If a loving, caring and protective father treated me like this, an adult son can reason, then how will others in the world treat me, who have not known me since Adam and therefore owe me nothing?

The purpose of the brain, above all else, is to promote and ensure a person’s survival and it processes any potential danger, whether perceived or real, into its primitive or reptilian part, causing a flood of stress hormones that must be harnessed to the person is adequately fueled for fight or flight action which will improve his chances of survival if he does so. An abused child, forcibly confronted with a hopelessly unbalanced power game, can do nothing but flee inward creating an inner child sanctuary and thus virtually drown in the physiological reactions elicited within him, defeated both for this unhelpful response as for the harmful father. you stumbled upon the circuit of it.

It takes several more milliseconds for your circumstances to arrive and register in the higher reasoning portion of your brain. But, programmed to be “better safe than sorry,” the lower part often reacts in the same way with authority figures who represent parents later in life, bypassing the path to higher roles and leaving the person with no choice but to fight him waves of fear and terror stirred within him. The repeated betrayals and dangers of the original incident create chronic post-traumatic stress disorder (PTSD).

Forced, prior to insight or recovery, to negotiate life through survival traits that attempt to minimize the danger to which he believes himself to be subject, he implements a people-pleasing strategy to calm, soothe, and appease his authority figures displaced by parents. and thereby create the illusion that he is kind, helpful, and benevolent; in other words, that he is a friend and not the enemy he seemed to become in the eyes of his parents or his primary caregivers. The motivation, in all cases, is to improve his chances of survival in his emotionally weakened state, despite the fact that the danger exists almost exclusively within his mind and not outside of it, in the world.

Two of the 14 survival traits echo the fearful state of an adult child: “We isolated ourselves and feared people and authority figures” and “We became approval seekers and lost our own identity in the process.”
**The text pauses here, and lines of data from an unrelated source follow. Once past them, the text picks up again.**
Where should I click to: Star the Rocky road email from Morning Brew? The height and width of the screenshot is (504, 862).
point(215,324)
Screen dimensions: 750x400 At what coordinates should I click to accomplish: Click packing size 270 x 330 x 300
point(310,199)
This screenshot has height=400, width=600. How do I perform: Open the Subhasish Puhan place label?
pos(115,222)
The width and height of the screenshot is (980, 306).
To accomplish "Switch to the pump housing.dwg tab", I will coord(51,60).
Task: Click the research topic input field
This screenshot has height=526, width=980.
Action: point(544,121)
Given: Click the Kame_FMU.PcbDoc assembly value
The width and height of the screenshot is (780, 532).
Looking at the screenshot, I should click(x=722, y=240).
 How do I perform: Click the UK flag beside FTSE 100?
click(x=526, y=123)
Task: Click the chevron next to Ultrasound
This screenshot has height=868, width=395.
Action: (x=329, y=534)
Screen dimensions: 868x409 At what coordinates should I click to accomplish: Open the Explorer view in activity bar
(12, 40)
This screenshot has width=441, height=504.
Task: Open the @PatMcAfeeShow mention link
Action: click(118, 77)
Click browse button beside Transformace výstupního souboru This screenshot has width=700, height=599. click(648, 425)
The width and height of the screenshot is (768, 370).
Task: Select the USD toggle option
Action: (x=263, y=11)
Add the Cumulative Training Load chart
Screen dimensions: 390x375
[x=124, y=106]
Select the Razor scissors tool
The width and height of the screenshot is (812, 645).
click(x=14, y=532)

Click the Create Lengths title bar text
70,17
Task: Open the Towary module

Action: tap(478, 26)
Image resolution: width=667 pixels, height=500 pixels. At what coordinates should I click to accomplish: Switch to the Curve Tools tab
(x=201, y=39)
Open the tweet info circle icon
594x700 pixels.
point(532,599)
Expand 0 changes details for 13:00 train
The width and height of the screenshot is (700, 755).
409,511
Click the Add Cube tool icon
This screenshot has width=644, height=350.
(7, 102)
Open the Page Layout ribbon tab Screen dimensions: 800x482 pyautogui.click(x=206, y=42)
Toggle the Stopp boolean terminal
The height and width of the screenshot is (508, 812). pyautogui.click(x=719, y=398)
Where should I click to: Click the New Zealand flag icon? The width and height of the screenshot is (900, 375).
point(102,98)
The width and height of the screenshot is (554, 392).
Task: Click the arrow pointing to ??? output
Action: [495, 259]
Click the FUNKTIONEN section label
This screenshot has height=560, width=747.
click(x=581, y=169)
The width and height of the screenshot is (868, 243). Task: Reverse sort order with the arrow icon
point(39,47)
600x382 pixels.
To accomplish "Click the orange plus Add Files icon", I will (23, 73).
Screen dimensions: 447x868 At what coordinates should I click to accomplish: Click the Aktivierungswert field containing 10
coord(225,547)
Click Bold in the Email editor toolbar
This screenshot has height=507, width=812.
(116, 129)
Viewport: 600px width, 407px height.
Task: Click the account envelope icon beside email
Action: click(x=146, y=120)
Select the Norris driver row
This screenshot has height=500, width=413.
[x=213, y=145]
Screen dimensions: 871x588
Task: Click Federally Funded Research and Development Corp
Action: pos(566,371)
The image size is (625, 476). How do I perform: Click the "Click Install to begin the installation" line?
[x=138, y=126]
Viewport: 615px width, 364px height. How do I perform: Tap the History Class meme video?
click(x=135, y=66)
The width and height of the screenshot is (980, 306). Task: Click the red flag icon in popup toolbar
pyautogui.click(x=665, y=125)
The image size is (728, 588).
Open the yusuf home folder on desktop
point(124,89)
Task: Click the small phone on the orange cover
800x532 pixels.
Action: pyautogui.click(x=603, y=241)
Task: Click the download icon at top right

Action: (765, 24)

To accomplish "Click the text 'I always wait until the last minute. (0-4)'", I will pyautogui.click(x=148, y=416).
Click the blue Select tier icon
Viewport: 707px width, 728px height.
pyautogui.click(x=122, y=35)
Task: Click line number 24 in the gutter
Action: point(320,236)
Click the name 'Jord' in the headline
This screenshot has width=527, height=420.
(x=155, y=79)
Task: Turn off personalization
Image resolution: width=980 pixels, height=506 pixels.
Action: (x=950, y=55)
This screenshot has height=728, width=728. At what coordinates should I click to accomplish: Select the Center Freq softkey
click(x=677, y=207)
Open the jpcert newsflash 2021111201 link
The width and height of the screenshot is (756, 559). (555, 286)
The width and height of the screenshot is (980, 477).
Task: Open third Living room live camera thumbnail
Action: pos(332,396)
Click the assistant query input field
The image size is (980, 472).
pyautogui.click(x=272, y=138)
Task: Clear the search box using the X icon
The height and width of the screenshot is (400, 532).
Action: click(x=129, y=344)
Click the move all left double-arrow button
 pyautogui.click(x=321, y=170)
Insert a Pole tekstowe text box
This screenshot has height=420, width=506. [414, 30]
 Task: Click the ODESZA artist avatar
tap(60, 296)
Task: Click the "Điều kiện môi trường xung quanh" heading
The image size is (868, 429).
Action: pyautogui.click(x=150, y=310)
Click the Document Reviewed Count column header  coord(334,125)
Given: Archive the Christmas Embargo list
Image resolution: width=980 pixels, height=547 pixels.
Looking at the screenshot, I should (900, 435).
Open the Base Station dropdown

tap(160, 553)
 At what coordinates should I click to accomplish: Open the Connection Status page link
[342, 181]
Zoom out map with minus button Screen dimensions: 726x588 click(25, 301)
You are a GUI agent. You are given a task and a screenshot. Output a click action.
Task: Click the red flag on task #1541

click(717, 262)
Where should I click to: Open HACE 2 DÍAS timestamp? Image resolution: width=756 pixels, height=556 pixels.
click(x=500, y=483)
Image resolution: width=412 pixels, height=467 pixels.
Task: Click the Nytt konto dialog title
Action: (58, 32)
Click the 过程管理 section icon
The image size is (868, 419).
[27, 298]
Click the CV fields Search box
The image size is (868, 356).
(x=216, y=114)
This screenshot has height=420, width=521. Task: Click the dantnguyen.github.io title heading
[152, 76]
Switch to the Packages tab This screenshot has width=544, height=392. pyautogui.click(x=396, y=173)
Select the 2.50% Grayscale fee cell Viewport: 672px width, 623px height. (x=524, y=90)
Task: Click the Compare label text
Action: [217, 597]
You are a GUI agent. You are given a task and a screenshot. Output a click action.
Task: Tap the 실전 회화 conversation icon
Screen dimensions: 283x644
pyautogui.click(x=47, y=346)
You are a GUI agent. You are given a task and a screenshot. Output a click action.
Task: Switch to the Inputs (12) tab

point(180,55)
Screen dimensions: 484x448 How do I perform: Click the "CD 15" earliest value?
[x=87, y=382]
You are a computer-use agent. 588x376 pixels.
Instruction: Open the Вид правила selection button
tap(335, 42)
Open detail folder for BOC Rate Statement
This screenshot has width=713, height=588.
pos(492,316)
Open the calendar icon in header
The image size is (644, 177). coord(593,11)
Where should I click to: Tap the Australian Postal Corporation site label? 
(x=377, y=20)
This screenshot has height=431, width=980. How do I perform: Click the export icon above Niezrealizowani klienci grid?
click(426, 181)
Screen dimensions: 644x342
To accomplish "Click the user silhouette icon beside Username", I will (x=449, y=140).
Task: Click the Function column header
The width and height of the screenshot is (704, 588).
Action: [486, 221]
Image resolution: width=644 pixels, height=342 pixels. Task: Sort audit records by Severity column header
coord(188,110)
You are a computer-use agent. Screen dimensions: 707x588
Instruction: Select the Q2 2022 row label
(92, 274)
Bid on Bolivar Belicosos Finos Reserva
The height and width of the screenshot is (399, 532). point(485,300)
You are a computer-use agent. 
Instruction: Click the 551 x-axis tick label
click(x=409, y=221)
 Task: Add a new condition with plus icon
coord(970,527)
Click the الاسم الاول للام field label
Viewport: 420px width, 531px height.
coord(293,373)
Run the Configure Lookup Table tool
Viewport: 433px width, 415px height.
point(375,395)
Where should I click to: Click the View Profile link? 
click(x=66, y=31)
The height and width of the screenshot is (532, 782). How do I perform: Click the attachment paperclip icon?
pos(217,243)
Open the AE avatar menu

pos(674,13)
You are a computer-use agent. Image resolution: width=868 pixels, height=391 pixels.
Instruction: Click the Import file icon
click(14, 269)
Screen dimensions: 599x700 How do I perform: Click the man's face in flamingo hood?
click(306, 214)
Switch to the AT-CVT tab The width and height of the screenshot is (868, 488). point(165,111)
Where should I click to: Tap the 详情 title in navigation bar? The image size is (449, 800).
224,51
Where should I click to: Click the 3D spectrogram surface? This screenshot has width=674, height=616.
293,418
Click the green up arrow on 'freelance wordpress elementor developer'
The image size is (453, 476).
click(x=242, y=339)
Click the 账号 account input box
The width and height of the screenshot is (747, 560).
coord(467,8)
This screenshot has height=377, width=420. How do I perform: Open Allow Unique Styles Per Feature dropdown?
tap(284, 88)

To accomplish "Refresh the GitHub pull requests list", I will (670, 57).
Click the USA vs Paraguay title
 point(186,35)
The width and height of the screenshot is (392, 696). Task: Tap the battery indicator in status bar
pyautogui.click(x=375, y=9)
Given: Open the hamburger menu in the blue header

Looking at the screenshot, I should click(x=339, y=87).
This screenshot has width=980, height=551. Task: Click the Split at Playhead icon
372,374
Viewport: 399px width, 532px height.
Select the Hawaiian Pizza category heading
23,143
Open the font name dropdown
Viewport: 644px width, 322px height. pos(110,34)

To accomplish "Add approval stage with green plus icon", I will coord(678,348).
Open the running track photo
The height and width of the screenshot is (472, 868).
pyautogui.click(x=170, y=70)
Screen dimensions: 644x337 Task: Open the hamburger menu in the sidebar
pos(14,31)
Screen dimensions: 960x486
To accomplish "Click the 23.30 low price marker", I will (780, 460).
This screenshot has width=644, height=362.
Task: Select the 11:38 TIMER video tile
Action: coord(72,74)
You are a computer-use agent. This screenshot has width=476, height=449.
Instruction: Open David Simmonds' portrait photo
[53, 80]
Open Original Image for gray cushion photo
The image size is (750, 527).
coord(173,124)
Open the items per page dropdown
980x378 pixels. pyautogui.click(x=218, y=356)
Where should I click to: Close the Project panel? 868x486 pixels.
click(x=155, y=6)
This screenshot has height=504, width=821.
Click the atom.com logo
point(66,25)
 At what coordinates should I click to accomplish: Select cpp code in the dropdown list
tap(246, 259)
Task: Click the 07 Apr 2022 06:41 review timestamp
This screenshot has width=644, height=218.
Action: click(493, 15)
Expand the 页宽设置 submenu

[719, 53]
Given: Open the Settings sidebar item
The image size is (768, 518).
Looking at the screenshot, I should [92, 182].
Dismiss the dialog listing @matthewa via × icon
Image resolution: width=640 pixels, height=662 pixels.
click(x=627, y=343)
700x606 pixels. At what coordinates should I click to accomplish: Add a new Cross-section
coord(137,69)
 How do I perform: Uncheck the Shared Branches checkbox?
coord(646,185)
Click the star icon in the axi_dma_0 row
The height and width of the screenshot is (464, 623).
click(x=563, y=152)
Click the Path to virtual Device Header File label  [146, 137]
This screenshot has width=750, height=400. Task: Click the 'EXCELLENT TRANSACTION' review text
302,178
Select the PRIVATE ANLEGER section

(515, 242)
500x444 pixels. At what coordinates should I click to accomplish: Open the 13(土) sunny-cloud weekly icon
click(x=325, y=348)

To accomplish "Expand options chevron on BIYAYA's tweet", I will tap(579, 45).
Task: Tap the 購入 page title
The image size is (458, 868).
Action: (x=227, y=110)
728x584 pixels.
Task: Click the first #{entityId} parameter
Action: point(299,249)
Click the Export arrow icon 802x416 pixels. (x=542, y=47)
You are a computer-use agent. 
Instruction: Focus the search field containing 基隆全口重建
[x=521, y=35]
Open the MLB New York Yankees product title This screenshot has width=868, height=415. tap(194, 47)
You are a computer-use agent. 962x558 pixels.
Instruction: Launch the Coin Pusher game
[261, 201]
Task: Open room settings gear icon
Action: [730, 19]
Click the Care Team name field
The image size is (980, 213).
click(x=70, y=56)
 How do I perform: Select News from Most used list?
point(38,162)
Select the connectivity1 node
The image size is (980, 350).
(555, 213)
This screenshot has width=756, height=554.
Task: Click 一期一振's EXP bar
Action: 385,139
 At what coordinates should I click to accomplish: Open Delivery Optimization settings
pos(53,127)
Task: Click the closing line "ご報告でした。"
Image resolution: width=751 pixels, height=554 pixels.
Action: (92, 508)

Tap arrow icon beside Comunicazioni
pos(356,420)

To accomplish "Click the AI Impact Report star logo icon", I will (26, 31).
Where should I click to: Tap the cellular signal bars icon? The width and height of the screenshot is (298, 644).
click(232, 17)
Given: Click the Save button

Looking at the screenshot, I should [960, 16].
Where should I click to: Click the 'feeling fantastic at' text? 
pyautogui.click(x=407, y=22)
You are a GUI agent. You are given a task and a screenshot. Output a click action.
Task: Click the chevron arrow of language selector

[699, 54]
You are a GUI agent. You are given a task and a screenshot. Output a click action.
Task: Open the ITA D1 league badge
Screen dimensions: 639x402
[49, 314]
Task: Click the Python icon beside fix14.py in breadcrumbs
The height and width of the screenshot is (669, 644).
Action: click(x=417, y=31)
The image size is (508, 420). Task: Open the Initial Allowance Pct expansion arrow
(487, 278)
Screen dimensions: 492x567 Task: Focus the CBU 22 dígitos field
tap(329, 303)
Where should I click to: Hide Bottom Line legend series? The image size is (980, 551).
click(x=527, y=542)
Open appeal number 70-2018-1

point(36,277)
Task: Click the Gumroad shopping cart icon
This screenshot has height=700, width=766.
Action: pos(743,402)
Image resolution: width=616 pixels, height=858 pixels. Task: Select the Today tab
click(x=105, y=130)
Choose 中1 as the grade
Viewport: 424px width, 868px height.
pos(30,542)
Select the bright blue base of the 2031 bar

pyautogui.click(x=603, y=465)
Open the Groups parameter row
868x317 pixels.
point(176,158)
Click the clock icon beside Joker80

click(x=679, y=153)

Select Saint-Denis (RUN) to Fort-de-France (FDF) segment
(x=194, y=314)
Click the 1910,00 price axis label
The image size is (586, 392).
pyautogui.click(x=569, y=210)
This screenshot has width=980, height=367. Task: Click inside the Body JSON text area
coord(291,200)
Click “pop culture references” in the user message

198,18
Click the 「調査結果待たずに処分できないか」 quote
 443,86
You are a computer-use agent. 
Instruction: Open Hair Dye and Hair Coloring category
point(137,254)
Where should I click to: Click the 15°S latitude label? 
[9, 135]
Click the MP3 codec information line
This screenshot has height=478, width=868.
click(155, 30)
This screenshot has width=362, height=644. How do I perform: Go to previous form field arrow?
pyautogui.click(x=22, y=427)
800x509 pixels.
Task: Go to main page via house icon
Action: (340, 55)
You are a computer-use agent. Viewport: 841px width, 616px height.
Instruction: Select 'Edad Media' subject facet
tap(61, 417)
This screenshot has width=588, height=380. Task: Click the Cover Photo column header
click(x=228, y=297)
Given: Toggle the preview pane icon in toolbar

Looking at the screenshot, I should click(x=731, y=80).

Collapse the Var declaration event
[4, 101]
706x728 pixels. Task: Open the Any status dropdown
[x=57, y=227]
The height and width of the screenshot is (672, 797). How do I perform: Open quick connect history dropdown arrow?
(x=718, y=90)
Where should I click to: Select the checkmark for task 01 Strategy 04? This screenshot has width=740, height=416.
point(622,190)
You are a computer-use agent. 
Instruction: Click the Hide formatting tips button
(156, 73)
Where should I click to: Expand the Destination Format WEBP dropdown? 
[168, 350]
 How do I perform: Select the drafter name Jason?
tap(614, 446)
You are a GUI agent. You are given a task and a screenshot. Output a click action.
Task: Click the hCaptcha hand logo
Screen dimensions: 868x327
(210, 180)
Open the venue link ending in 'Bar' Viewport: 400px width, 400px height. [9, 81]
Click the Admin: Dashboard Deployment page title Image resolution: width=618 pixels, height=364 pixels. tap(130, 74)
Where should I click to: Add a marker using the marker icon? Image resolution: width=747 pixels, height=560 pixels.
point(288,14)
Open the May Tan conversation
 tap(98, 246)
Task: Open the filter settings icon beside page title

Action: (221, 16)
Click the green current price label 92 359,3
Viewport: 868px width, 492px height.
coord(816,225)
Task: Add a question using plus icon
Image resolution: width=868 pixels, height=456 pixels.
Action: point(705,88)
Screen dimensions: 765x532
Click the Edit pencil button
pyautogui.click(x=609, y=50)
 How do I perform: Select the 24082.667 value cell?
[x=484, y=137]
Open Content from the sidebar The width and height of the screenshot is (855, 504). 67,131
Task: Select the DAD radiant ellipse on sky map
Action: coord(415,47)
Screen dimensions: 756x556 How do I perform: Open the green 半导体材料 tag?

According to the ACA textbook (p. 11), “Becoming a people pleaser is one of the solutions adult children use to avoid being criticized, shamed, or abandoned. Adult children also try to disarm people.” angry or frightened with Approval Seeking Behavior… We believe we will be safe and never abandoned if we are ‘nice’ and never show anger.”

The authority figure and people-pleasing dynamic are by-products of being forced to deal with defamatory, dysfunctional, and sometimes dangerous parents or primary caregivers, and without knowing or understanding the reasons behind their actions, as abuse it was never identified or labeled as inappropriate. The adult son, in the end, was led to believe that her parents represented everyone else in the world.